Data records
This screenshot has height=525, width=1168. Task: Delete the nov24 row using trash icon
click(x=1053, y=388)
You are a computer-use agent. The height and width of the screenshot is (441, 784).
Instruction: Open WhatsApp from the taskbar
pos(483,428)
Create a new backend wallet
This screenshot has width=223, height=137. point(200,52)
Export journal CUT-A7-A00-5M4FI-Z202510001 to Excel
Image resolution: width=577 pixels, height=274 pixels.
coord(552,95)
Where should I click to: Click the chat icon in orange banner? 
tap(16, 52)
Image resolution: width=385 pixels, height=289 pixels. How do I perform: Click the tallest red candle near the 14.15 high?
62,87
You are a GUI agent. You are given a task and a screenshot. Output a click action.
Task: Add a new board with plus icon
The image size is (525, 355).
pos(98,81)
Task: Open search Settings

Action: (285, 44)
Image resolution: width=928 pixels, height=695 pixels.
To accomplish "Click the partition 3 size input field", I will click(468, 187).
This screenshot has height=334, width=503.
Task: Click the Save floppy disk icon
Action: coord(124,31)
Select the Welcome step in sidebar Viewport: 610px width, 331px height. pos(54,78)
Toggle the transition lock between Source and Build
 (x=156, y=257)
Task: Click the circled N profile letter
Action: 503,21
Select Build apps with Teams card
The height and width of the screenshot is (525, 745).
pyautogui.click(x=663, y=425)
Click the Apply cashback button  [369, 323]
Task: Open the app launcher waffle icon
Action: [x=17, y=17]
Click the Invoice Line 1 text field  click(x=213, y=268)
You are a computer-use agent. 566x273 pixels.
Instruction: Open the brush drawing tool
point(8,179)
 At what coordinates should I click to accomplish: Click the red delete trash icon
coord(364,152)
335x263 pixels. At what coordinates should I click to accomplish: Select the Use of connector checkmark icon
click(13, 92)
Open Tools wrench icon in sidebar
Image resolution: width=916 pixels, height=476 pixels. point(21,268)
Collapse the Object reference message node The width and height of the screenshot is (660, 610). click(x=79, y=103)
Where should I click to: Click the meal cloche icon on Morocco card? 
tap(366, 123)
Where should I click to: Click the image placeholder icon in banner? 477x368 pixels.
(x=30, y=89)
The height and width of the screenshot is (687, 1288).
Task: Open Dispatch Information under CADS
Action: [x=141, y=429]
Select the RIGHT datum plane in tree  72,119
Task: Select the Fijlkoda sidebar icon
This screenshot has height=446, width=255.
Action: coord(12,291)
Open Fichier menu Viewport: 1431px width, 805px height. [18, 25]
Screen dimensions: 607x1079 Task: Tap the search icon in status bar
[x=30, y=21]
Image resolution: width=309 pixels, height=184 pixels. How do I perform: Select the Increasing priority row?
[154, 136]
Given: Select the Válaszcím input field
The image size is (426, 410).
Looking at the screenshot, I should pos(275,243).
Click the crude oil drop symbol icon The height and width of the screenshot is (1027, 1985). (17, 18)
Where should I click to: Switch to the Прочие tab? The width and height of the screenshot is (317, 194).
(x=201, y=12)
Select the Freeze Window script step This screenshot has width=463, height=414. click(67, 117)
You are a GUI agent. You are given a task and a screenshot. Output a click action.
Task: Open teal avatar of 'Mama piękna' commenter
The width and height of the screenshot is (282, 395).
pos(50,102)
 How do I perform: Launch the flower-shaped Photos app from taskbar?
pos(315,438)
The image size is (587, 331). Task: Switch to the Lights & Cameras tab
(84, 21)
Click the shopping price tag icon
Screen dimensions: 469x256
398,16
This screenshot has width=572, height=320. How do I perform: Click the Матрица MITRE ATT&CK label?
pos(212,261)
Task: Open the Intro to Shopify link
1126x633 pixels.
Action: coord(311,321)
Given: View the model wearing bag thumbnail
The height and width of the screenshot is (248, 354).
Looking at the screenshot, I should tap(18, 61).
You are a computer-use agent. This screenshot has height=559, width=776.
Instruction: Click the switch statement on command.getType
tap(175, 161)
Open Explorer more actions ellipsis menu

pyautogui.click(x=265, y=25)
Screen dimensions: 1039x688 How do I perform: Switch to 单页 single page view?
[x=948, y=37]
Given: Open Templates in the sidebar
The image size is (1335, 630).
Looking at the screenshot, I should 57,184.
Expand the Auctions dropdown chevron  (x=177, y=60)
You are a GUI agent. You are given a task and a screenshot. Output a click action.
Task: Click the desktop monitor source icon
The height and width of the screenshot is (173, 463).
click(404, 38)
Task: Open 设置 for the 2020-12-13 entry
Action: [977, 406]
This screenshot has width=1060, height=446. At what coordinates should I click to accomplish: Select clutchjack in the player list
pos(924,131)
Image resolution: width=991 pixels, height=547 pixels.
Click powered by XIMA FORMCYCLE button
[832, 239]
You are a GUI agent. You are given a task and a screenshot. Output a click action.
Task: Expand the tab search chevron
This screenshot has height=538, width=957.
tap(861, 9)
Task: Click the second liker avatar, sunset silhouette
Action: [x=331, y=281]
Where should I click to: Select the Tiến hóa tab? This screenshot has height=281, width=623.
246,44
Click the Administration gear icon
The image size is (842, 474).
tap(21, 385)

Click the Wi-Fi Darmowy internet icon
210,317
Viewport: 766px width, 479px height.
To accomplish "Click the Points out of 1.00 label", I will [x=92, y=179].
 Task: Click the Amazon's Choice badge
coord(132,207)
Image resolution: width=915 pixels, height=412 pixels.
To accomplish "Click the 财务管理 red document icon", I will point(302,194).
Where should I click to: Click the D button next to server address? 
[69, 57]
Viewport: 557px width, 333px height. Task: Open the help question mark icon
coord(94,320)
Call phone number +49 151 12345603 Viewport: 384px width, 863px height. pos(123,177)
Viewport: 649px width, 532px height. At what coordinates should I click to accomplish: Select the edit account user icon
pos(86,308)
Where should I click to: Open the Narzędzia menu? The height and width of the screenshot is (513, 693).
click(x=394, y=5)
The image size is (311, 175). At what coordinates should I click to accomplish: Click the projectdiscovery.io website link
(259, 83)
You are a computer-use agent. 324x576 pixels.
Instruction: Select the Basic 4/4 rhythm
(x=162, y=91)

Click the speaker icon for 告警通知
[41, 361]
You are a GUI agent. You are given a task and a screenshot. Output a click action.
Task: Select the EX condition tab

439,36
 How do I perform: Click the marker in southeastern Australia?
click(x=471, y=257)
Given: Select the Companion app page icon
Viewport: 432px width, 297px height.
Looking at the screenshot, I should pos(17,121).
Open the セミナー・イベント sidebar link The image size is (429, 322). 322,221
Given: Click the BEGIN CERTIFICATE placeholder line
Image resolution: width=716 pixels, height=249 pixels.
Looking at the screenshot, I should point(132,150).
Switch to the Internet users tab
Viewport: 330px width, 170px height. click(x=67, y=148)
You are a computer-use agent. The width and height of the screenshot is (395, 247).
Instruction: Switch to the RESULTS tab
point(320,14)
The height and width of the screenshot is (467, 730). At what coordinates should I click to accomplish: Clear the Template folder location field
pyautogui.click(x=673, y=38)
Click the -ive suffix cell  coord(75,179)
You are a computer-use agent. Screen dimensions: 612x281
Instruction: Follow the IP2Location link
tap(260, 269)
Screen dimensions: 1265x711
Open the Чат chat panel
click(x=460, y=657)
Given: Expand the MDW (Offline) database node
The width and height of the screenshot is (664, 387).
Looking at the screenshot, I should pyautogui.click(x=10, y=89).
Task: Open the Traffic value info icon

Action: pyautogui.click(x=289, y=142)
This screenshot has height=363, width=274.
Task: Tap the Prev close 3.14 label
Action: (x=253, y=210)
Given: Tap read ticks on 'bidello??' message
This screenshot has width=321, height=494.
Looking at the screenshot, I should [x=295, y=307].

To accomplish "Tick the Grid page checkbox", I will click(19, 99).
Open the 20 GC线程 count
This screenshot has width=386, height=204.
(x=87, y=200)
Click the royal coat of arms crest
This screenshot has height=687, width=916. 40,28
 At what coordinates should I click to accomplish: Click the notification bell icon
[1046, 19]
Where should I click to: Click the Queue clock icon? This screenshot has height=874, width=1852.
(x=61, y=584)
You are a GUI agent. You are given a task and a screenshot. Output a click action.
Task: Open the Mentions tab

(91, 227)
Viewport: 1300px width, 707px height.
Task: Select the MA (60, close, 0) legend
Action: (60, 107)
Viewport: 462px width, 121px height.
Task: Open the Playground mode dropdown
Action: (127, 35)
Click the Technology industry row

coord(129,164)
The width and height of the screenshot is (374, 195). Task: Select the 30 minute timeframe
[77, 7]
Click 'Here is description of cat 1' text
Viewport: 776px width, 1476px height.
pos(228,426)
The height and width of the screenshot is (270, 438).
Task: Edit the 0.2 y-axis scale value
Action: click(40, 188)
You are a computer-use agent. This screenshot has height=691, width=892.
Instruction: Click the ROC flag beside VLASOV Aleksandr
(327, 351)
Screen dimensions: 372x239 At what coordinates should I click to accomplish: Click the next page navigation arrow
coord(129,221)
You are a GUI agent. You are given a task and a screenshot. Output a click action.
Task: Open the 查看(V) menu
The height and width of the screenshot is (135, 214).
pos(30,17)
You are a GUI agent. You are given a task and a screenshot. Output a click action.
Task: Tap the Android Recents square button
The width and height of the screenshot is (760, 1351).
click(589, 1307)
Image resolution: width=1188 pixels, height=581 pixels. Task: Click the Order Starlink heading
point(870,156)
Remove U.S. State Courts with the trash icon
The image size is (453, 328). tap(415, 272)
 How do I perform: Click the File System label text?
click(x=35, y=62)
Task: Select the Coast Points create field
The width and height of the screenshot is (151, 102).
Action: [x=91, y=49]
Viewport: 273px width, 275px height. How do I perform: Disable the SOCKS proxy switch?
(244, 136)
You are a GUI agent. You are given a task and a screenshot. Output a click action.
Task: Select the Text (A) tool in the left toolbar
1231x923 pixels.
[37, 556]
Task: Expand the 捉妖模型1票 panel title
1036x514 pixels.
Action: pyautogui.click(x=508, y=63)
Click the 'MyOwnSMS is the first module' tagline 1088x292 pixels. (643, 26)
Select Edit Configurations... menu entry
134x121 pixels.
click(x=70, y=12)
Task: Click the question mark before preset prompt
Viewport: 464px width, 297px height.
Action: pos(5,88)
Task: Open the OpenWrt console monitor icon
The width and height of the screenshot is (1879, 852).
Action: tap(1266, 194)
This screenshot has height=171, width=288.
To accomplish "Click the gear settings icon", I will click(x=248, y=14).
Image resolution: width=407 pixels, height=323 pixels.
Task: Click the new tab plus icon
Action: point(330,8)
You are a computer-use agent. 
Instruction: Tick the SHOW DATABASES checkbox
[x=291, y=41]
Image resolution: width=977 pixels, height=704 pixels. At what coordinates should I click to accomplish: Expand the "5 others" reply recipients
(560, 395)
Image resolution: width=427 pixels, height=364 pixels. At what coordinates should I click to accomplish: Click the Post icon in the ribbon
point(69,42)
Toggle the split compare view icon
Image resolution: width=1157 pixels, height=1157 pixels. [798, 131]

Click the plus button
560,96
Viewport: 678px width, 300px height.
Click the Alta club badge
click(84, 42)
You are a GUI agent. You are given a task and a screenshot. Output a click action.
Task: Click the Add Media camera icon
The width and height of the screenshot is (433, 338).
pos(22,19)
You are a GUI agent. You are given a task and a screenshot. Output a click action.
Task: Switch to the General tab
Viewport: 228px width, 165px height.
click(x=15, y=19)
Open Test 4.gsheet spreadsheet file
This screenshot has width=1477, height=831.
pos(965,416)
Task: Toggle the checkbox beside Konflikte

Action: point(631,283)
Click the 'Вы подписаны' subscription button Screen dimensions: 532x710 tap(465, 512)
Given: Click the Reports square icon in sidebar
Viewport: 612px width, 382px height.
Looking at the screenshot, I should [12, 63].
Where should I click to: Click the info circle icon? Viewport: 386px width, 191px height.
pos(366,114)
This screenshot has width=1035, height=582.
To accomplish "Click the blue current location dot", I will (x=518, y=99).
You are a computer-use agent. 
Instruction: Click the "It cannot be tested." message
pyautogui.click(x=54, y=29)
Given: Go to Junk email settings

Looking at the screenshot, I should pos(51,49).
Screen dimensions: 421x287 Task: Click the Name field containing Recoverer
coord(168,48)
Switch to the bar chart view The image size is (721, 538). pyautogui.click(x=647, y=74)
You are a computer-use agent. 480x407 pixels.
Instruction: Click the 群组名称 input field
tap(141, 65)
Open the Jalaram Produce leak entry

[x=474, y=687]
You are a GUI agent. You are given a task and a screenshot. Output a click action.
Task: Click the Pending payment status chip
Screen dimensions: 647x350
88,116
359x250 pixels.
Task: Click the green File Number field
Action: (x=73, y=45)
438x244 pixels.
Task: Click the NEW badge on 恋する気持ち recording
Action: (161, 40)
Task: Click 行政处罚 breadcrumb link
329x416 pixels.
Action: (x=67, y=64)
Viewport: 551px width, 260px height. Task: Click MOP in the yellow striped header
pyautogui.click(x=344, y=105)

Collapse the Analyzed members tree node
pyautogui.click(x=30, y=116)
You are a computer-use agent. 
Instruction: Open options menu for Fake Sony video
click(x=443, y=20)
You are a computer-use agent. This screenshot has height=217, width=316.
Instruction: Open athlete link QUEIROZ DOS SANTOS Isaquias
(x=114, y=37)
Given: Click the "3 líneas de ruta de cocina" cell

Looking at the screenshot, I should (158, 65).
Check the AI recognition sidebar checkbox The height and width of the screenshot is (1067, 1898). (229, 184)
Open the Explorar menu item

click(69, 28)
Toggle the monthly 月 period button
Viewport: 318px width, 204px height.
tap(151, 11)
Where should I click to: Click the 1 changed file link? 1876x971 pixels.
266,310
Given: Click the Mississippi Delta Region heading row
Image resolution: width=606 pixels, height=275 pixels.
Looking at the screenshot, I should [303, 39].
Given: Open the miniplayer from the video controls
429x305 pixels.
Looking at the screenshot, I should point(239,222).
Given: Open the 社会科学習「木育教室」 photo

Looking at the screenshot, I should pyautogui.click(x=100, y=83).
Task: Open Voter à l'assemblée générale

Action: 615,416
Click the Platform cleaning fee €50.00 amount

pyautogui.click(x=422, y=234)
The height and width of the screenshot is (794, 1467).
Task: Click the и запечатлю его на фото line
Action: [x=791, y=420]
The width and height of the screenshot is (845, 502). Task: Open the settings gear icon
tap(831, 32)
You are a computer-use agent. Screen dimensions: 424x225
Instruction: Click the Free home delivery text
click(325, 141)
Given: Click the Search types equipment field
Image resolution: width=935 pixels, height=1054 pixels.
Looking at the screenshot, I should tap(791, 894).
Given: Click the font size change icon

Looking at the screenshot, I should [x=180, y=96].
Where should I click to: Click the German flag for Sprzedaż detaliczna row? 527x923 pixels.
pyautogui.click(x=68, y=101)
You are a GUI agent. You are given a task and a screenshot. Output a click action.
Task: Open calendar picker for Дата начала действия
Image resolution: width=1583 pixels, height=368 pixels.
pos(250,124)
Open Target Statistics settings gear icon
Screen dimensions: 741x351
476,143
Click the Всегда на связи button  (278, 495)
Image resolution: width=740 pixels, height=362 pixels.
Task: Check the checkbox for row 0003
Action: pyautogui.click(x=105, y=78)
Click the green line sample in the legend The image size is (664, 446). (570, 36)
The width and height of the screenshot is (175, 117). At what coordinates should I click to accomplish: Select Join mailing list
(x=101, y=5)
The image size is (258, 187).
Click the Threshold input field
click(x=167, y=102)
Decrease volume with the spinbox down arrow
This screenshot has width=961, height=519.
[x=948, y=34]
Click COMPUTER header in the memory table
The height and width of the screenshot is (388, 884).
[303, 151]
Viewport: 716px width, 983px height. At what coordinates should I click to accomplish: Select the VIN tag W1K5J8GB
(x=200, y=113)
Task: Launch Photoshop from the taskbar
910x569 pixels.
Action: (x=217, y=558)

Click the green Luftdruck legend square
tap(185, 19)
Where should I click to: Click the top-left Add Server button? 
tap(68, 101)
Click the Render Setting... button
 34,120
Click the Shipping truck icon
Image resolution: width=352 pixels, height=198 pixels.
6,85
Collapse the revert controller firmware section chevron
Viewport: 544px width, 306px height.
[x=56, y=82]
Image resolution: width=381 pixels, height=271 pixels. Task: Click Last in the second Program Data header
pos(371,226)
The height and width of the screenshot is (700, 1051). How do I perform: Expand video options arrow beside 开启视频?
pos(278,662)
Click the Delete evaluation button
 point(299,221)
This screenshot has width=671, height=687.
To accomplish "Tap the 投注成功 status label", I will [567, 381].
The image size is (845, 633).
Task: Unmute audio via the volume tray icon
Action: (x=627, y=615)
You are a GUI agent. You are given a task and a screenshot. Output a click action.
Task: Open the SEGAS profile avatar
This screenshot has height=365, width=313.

- WHAT YOU SHOULD DO
Give the number of lines in the entries above that include the string "step". No other output is expected.

- COMPLETED TASK
2